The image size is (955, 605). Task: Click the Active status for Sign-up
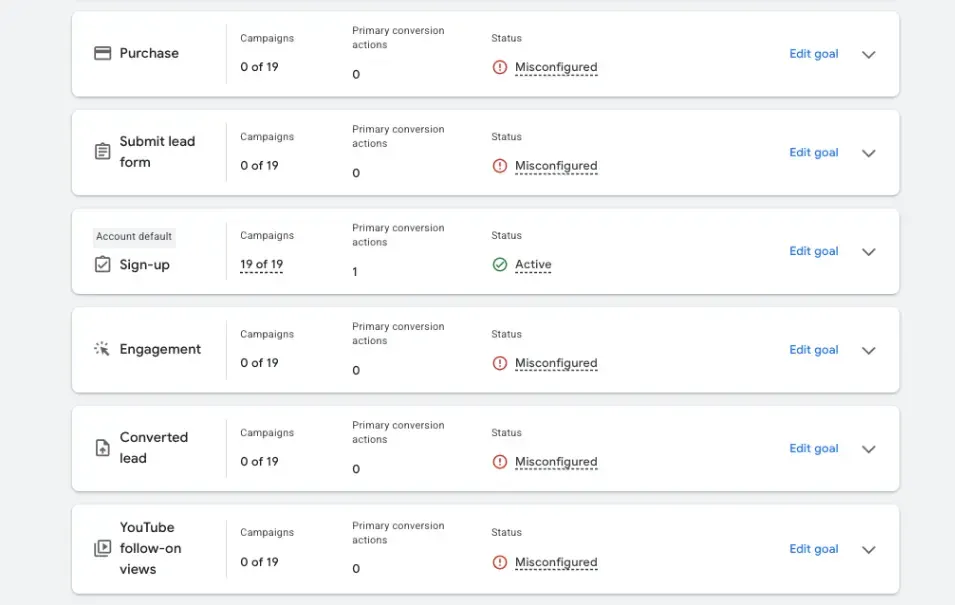[533, 265]
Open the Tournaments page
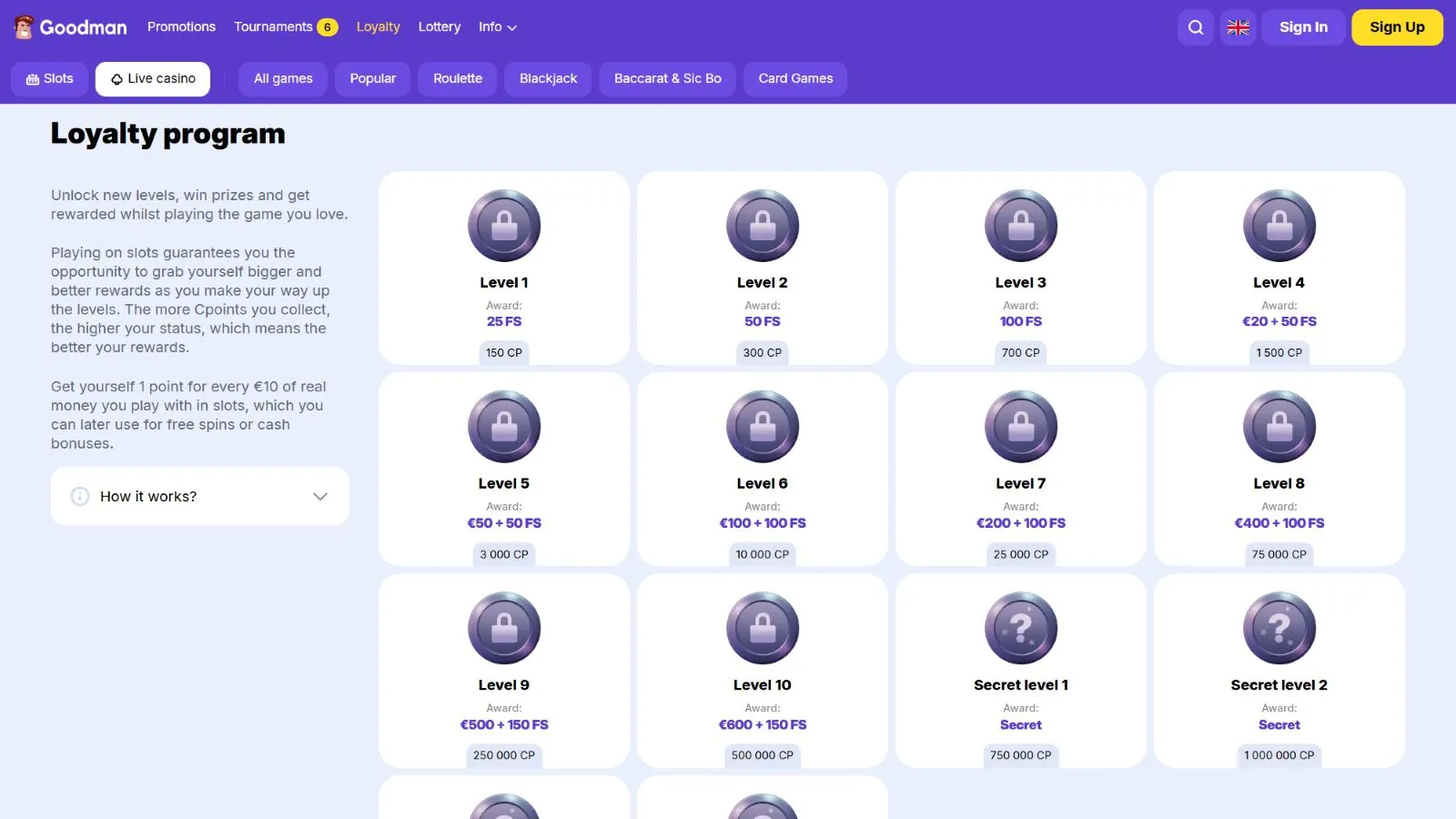Image resolution: width=1456 pixels, height=819 pixels. (273, 27)
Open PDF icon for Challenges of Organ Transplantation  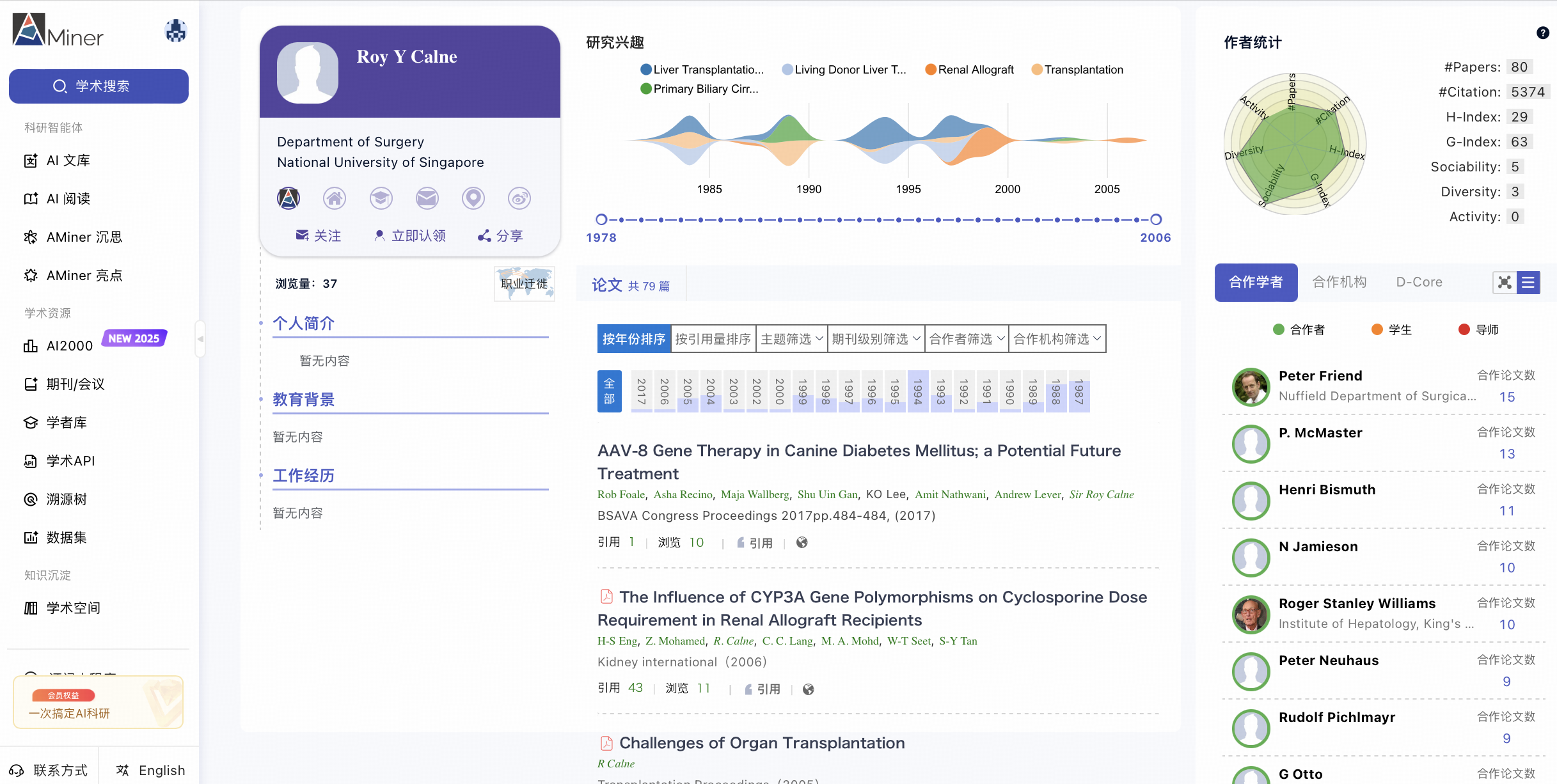(x=606, y=743)

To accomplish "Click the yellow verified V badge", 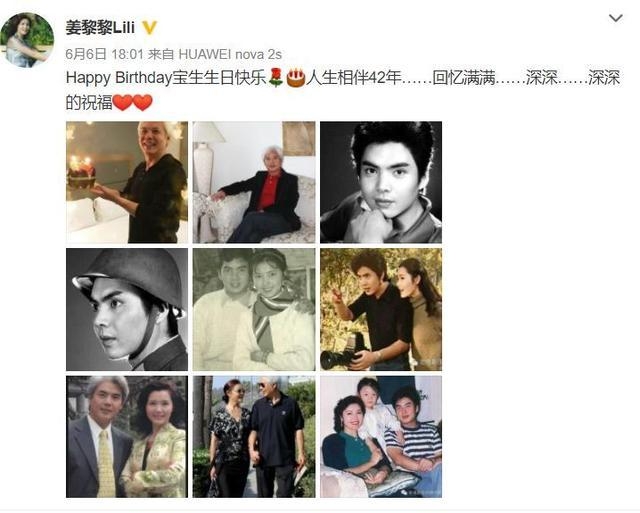I will [149, 28].
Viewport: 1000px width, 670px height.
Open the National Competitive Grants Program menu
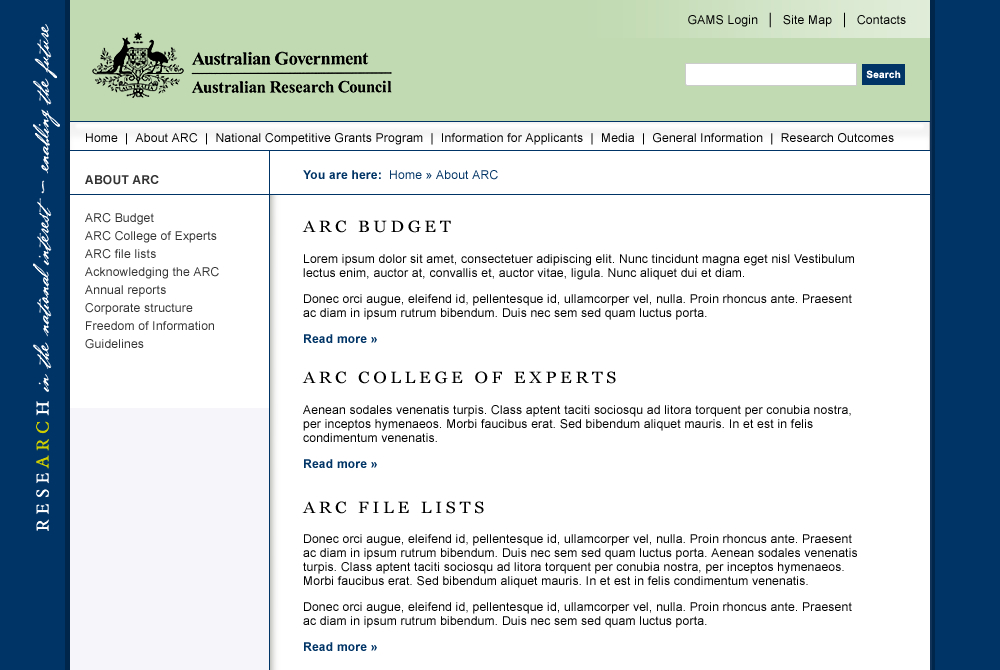pyautogui.click(x=319, y=138)
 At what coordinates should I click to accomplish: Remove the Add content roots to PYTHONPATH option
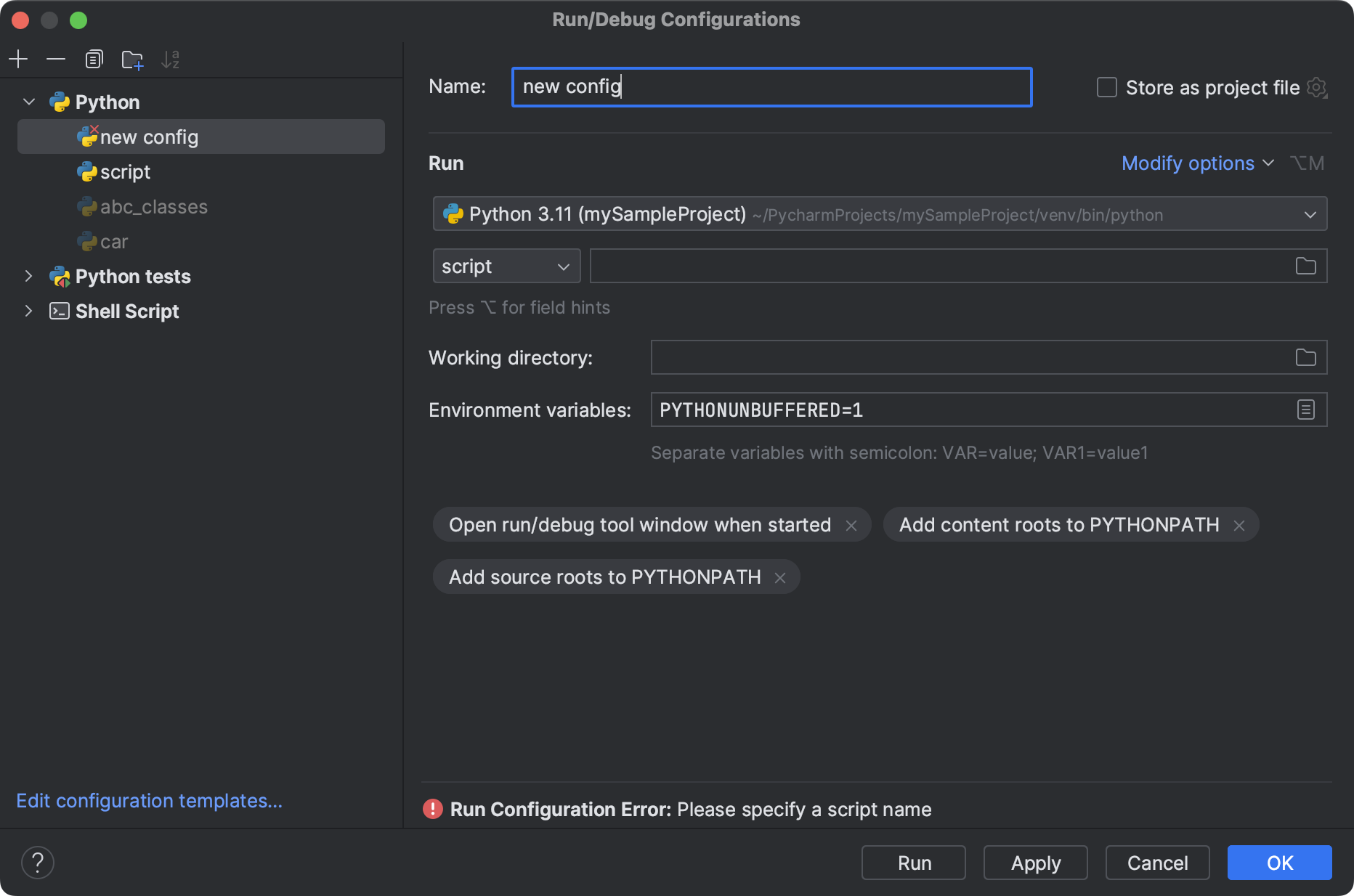1239,526
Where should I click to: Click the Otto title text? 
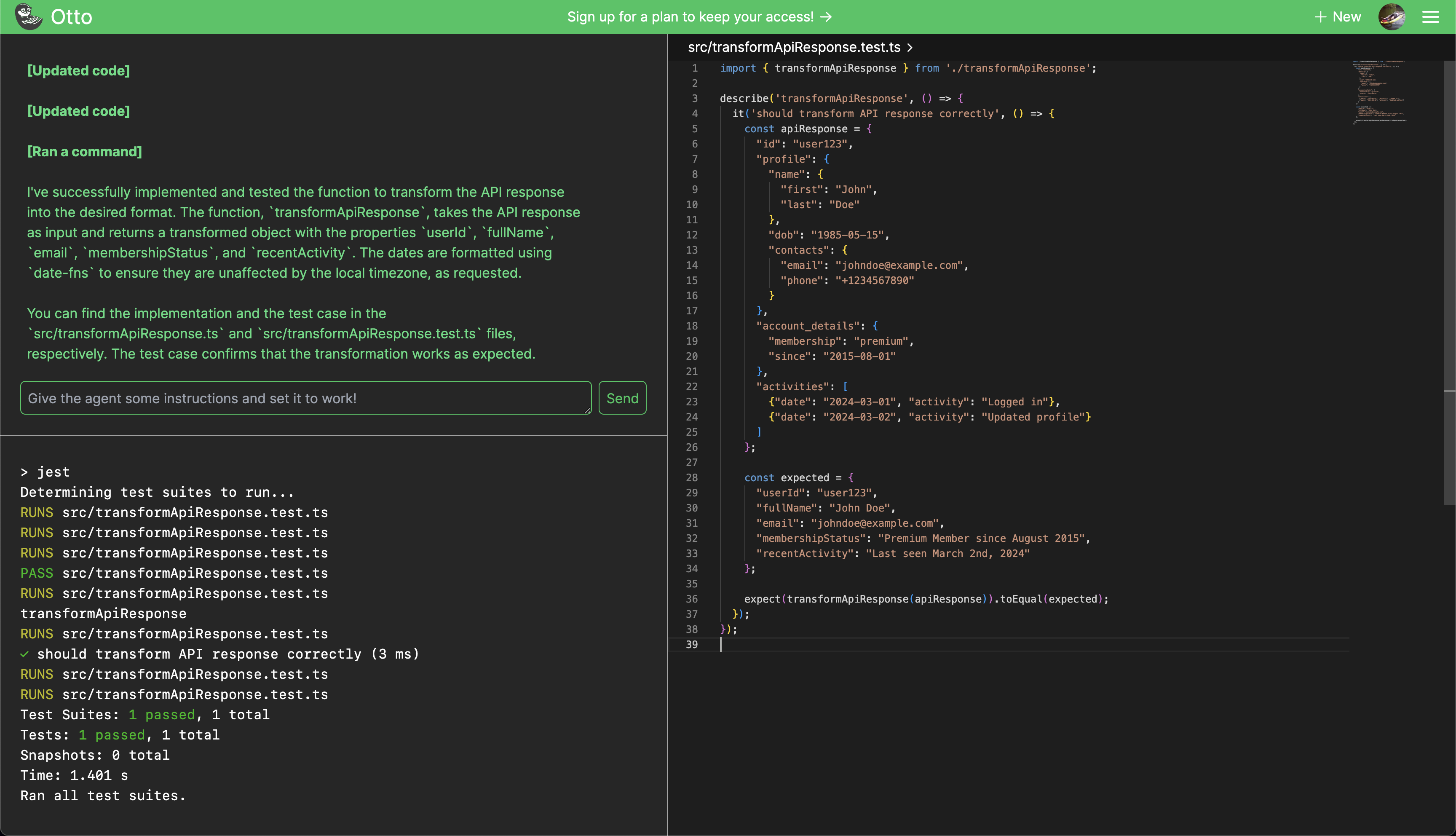[71, 17]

Work to complete – Could you repeat the rows word for word, from the line containing "Viewport: 1000px width, 670px height." up to and including the final line of the rows, leaving the pictures out of your answer?

Answer to this exercise –
Viewport: 1000px width, 670px height.
Open the National Competitive Grants Program menu
pyautogui.click(x=319, y=138)
 At what coordinates should I click to accomplish: Remove the Add content roots to PYTHONPATH option
1239,526
Where should I click to: Click the Otto title text? 
[71, 17]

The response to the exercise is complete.